**Brief:**
Can you swap every "Locate an element on the screen" in the data below for "Find an element on the screen" and leave everything else unchanged?

Segment Start: Records

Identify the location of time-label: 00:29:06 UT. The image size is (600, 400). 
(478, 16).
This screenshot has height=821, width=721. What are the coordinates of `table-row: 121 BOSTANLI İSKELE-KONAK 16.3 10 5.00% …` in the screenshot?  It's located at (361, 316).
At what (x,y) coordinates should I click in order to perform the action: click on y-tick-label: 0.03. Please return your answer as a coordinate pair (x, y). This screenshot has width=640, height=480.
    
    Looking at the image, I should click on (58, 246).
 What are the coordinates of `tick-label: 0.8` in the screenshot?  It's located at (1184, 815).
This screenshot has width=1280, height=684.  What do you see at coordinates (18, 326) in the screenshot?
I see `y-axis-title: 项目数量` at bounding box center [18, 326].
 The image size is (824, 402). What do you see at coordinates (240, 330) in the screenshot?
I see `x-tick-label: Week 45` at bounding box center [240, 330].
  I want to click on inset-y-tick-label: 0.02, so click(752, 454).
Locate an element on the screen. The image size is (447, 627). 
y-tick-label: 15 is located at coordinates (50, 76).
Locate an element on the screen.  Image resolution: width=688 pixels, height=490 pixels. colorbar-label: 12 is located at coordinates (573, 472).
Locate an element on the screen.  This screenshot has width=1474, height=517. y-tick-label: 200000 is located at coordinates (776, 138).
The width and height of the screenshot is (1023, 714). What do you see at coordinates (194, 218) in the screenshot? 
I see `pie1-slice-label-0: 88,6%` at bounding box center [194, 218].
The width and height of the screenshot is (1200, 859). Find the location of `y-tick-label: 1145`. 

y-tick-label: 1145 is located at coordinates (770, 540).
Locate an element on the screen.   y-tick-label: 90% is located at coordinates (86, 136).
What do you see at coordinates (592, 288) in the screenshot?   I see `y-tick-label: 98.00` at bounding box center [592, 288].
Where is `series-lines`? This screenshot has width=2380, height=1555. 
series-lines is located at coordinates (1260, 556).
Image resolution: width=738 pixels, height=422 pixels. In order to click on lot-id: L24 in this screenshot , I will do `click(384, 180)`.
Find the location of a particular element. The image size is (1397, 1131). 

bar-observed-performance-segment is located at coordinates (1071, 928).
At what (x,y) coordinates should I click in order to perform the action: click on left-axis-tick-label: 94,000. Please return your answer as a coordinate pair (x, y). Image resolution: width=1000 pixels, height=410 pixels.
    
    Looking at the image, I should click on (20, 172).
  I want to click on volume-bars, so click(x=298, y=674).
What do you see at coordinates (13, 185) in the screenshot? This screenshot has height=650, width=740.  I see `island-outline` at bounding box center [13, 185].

Segment End: Records

**Answer area:**
Identify the location of time-label: 00:29:06 UT. The image size is (600, 400). 
(478, 16).
This screenshot has height=821, width=721. What are the coordinates of `table-row: 121 BOSTANLI İSKELE-KONAK 16.3 10 5.00% …` in the screenshot?  It's located at (361, 316).
At what (x,y) coordinates should I click in order to perform the action: click on y-tick-label: 0.03. Please return your answer as a coordinate pair (x, y). This screenshot has width=640, height=480.
    
    Looking at the image, I should click on (58, 246).
 What are the coordinates of `tick-label: 0.8` in the screenshot?  It's located at (1184, 815).
This screenshot has width=1280, height=684.  What do you see at coordinates (18, 326) in the screenshot?
I see `y-axis-title: 项目数量` at bounding box center [18, 326].
 The image size is (824, 402). What do you see at coordinates (240, 330) in the screenshot?
I see `x-tick-label: Week 45` at bounding box center [240, 330].
  I want to click on inset-y-tick-label: 0.02, so click(752, 454).
Find an element on the screen. The image size is (447, 627). 
y-tick-label: 15 is located at coordinates (50, 76).
Find an element on the screen.  Image resolution: width=688 pixels, height=490 pixels. colorbar-label: 12 is located at coordinates (573, 472).
Find an element on the screen.  This screenshot has width=1474, height=517. y-tick-label: 200000 is located at coordinates (776, 138).
The width and height of the screenshot is (1023, 714). What do you see at coordinates (194, 218) in the screenshot? 
I see `pie1-slice-label-0: 88,6%` at bounding box center [194, 218].
The width and height of the screenshot is (1200, 859). Find the location of `y-tick-label: 1145`. 

y-tick-label: 1145 is located at coordinates (770, 540).
Find an element on the screen.   y-tick-label: 90% is located at coordinates (86, 136).
What do you see at coordinates (592, 288) in the screenshot?   I see `y-tick-label: 98.00` at bounding box center [592, 288].
Where is `series-lines`? This screenshot has width=2380, height=1555. 
series-lines is located at coordinates (1260, 556).
Image resolution: width=738 pixels, height=422 pixels. In order to click on lot-id: L24 in this screenshot , I will do `click(384, 180)`.
Find the location of a particular element. The image size is (1397, 1131). 

bar-observed-performance-segment is located at coordinates (1071, 928).
At what (x,y) coordinates should I click in order to perform the action: click on left-axis-tick-label: 94,000. Please return your answer as a coordinate pair (x, y). Image resolution: width=1000 pixels, height=410 pixels.
    
    Looking at the image, I should click on (20, 172).
  I want to click on volume-bars, so click(x=298, y=674).
What do you see at coordinates (13, 185) in the screenshot? This screenshot has height=650, width=740.  I see `island-outline` at bounding box center [13, 185].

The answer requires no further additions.